--- GIVEN PASSAGE Enclosed Below ---

If you’re having thoughts, it’s always important to tell those who are looking after you - whether you think you would do anything about them or not. So next time someone asks, tell them. And if you need to go to A&E, tell them. When you speak to the MH team, tell them. And, lovely, you need to tell your family what’s going on......
Can I ask you a blunt question? Could the shaky, dizzy and nausea all be due to anxiety rather than anything else more physical? Are you eating? Drinking properly?
WRT the neighbours loud music I totally sympathise (one set of our neighbours is almost always blasting either full on Bhangra or cheesey pop) but I've found putting some music I like on helps me to focus on that, rather than the sounds from outside. They also have young children who scream an awful lot...
Paula's right. You do have to start talking to those around you about how you are truly feeling. You have the options of A+E, the Samaritans, you can text SHOUT (Text shout to 85258) for additional support. You need to use them.
I know you're tired and feeling rough, the heat isn't going to be helping that. It hit 36 again down here today and last night it dropped to 29 so I totally get lack of sleep and it just being all consuming heat, restless, nausea etc due to heat - I know it's not the same, but you aren't alone lovely.

--- End of Enclosed GIVEN PASSAGE ---
--- DATASET EXTRACT Enclosed Below ---

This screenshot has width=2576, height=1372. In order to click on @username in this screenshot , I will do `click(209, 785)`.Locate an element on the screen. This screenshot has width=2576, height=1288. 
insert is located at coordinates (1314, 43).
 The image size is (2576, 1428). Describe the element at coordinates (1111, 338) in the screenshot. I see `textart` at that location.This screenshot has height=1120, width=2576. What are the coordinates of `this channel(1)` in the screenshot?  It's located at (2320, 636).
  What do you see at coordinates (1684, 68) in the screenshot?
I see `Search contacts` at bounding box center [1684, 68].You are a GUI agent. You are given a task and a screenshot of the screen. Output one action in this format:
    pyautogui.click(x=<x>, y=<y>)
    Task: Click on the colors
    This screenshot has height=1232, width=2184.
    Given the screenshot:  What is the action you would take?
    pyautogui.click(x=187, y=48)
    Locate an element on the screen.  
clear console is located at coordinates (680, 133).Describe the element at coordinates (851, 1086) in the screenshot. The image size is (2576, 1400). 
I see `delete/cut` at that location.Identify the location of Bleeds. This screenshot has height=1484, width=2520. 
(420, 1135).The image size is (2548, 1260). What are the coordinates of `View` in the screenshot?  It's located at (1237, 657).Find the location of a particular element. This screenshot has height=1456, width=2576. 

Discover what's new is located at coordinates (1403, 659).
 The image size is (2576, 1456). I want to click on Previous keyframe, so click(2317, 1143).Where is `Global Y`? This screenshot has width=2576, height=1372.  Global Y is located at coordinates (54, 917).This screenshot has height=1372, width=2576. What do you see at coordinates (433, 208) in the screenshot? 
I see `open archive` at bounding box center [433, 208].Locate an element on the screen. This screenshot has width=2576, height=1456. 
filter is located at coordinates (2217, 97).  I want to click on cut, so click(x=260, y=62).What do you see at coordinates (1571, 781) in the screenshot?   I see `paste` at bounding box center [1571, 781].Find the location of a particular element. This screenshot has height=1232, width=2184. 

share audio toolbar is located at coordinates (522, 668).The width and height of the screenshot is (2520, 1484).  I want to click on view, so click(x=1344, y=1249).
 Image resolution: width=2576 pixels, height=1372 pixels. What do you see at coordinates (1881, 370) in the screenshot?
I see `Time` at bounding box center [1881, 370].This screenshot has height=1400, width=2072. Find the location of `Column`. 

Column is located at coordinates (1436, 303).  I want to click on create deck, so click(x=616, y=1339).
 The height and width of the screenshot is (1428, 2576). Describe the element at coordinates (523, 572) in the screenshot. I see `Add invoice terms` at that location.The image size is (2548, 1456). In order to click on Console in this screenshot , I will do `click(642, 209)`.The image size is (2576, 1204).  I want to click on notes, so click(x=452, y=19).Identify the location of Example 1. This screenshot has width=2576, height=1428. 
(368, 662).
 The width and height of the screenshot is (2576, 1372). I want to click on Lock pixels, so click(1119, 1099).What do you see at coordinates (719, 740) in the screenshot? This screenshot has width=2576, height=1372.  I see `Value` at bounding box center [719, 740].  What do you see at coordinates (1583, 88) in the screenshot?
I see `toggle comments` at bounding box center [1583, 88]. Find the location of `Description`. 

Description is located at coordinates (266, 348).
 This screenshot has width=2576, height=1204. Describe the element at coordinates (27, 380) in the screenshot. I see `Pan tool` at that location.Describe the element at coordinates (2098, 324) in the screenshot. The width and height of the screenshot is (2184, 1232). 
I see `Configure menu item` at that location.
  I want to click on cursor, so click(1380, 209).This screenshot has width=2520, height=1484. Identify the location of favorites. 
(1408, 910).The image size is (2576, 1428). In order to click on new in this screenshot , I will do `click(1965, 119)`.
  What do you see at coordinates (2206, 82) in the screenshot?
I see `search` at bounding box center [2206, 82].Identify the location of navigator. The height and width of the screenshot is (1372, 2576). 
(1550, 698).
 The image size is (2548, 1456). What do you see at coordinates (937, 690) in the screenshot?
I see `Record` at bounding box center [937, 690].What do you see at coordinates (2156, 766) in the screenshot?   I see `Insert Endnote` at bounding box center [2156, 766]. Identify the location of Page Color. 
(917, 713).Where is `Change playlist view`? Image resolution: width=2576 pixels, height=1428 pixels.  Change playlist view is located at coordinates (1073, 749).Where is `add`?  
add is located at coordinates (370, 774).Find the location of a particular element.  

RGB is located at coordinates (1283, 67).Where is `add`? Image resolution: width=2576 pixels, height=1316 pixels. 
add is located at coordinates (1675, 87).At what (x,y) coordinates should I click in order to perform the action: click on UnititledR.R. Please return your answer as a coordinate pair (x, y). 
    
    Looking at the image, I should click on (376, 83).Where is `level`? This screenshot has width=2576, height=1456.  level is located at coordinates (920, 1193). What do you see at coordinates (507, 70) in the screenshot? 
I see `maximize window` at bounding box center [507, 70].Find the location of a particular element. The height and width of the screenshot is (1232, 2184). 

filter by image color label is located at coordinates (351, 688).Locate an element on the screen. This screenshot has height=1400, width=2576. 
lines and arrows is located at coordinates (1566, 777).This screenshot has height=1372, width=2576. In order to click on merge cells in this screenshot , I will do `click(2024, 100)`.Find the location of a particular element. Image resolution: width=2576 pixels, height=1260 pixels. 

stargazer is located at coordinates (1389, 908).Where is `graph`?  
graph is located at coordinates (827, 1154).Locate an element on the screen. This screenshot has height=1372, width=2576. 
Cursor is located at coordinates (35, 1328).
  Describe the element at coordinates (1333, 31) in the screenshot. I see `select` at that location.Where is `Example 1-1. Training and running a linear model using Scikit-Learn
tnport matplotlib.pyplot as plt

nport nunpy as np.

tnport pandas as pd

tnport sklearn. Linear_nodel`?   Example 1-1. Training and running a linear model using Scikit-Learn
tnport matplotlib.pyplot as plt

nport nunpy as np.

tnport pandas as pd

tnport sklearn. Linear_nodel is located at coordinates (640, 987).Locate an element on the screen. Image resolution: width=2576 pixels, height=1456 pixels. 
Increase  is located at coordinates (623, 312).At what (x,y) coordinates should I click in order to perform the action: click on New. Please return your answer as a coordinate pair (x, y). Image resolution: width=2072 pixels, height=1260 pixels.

--- End of Enclosed DATASET EXTRACT ---

▶ **SET OF TASKS**:
1. Answer these questions about the forum replies:
(a) What number is given for texting SHOUT?
(b) What does the writer with noisy neighbors find helps them focus on something other than the sounds from outside?
(c) What temperature did it hit today, and what did it drop to last night?
2. Carry on the forum replies after their final sentence.

▶ **ANSWERS BELOW**:
1.
(a) 85258
(b) Putting on some music they like.
(c) It hit 36 today and dropped to 29 last night.

2.
You can do this.
Thank you Paula and Suzi. My dh knows how I feel. I broke down in tears to him before. He knows I won't do anything stupid even if I have said it or felt it. He's made sure I have eaten something. I can't stomach much so he made me a plain potatoe with butter and I had an ice lolly.
I don't know how you are coping in 36c. I think you are right about the heat not helping. We aren't used to extreme heat. I'm supposed to be in work tomorrow but if I'm feeling like this then I can't go in. Everyday is different. Today is a particularly bad day. Tomorrow is another day and I'm taking one day at a time.
I definitely do need to sort my meds out. I've been on duloxetine for about 2-3 months and I've not noticed anything. Venalfaxine did work last time but the side effects and withdrawal was tough.
I'll call Samaritans if I am struggling later. Suzi you may be right about anxiety.
What was the problem with the venlafaxine? It's been an absolute game changer for Marc...
You are so right. Tomorrow is another day. I'm so glad you have a mh referral and I hope it wont be too long. Have you tried any mindfulness apps or meditation videos on YouTube? I know they helped take the edge of my anxiety a bit to let me relax a bit, if not sleep.